Description
New Forests is working with BII to launch a scaled, comingled, open-ended investment platform that will invest in sustainable forestry, conservation and timber processing assets, as well as providing concessionary capital for environmental and social activities that are designed to improve the viability of the forestry asset class in Africa.
Investing in the landscapes and value chains around commercial forestry assets is a key element of the platform’s investment strategy and aims to enhance economic development and deliver broader climate and biodiversity benefits. Such financing opportunities are expected to include smallholder forestry, agroforestry, other agribusiness, supporting industry linked to forestry assets, downstream market development as well as renewable energy.
New Forests is planning to raise a parallel impact financing vehicle alongside the commercial forestry platform. In preparation of fundraising, New Forests would like to make an initial assessment of the needs and the opportunities for landscape impact finance in the vicinity of potential target assets of AFIP, alongside a parallel workstream to develop a facility’s high level design, including key elements of the facility’s investment strategy, operational set up and governance.
For the AFIP Landscape Opportunity Study, we mapped commercial forestry value chains around AFIP target assets in Tanzania and Uganda and defined relevant ecosystem surrounding forestry value chains, including analysis of plantable forest areas, socio-economic factors, biosphere considerations, stakeholders, etc. We then identified and pre-screened an indicative pipeline of investible opportunities in Tanzania within the value chains and ecosystem mapped.
For the AFIP Impact Facility Design, we incorporated findings from the Landscape Opportunity Study to define the scope of the proposed impact facility, including investment strategy and operational model; management and governance; balance of achieving impact within the African forestry ecosystem and the facility’s contribution to the primary AFIP fund. We then modelled fund economics and articulated implications for the impact facility’s sustainability based on different facility design options.

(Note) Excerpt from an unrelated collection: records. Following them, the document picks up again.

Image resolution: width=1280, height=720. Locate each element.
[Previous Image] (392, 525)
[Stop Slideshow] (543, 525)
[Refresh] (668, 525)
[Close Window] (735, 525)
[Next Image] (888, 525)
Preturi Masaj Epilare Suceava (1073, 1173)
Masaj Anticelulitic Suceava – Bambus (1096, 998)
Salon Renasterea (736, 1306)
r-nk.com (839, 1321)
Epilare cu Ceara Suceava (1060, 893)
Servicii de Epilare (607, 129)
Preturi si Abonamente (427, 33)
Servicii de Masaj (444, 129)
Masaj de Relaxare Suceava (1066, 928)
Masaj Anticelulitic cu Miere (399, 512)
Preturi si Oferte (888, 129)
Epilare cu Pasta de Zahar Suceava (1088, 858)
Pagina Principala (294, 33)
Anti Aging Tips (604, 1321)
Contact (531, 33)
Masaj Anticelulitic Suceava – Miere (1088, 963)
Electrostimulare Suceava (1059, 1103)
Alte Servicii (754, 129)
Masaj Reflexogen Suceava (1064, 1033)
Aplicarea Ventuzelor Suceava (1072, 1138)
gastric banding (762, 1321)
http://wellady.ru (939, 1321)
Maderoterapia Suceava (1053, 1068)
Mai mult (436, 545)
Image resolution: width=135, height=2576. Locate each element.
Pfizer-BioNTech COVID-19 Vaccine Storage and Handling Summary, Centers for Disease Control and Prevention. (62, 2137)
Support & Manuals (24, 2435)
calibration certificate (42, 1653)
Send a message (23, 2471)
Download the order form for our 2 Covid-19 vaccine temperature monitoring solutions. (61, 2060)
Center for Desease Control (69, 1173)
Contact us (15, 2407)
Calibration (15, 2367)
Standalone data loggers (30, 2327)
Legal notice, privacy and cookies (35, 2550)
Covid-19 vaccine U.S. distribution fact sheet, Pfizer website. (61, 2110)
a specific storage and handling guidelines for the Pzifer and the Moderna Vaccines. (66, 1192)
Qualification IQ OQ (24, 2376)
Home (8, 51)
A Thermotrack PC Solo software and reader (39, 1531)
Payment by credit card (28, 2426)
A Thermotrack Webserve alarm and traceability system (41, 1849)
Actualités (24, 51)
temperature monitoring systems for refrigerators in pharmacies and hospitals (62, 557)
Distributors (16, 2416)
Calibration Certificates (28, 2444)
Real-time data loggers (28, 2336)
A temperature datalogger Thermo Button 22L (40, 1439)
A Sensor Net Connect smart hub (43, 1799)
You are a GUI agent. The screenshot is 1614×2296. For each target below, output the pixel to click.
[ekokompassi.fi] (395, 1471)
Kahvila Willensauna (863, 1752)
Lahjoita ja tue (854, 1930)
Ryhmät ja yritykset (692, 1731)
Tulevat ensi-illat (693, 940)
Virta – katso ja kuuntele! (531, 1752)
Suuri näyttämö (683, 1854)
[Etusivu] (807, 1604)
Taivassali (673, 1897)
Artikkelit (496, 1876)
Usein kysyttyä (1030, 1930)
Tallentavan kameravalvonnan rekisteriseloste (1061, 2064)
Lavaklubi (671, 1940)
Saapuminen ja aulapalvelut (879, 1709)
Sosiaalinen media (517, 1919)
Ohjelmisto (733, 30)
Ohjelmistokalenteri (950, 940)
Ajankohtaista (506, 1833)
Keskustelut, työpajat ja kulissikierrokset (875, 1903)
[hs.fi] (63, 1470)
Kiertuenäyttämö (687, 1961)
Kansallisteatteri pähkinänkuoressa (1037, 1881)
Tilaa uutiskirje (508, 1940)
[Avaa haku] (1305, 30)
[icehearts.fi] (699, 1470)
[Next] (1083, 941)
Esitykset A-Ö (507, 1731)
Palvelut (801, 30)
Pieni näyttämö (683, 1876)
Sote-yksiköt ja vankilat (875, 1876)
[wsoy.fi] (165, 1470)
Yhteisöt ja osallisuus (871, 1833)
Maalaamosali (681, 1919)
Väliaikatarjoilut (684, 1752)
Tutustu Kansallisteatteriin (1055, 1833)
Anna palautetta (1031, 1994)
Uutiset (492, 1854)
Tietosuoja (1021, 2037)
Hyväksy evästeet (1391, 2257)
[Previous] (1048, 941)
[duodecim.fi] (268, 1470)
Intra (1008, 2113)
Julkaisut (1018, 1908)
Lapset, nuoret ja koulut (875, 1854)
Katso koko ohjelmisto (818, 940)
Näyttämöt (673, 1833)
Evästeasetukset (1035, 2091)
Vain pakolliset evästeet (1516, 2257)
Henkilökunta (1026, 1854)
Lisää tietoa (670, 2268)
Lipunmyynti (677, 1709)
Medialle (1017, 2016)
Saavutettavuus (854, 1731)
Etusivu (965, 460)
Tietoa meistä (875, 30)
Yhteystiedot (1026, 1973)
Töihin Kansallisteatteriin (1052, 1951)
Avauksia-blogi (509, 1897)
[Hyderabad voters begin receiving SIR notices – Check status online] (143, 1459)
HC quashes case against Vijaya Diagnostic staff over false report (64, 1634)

We gathered a team of technical forestry experts, local experts in Tanzania and Uganda, and investment advisory experts in order to meet all the objectives of both workstreams. We complemented desk research, stakeholder consultations, and sophisticated GIS analysis with a field visit to better understand forestry landscapes in Tanzania and conduct pre-screenings in-person to develop an indicative pipeline of investment opportunities for the AFIP Impact Facility.
We identified a surprisingly robust and impactful pipeline of potential investment opportunities in Tanzania for the AFIP Impact Facility, leading to a hypothesis that the AFIP Impact Facility could also achieve great impact in Uganda and Mozambique as well, where populations adjacent to commercial forestry landscapes suffer from much higher poverty rates and the forestry sector is less developed.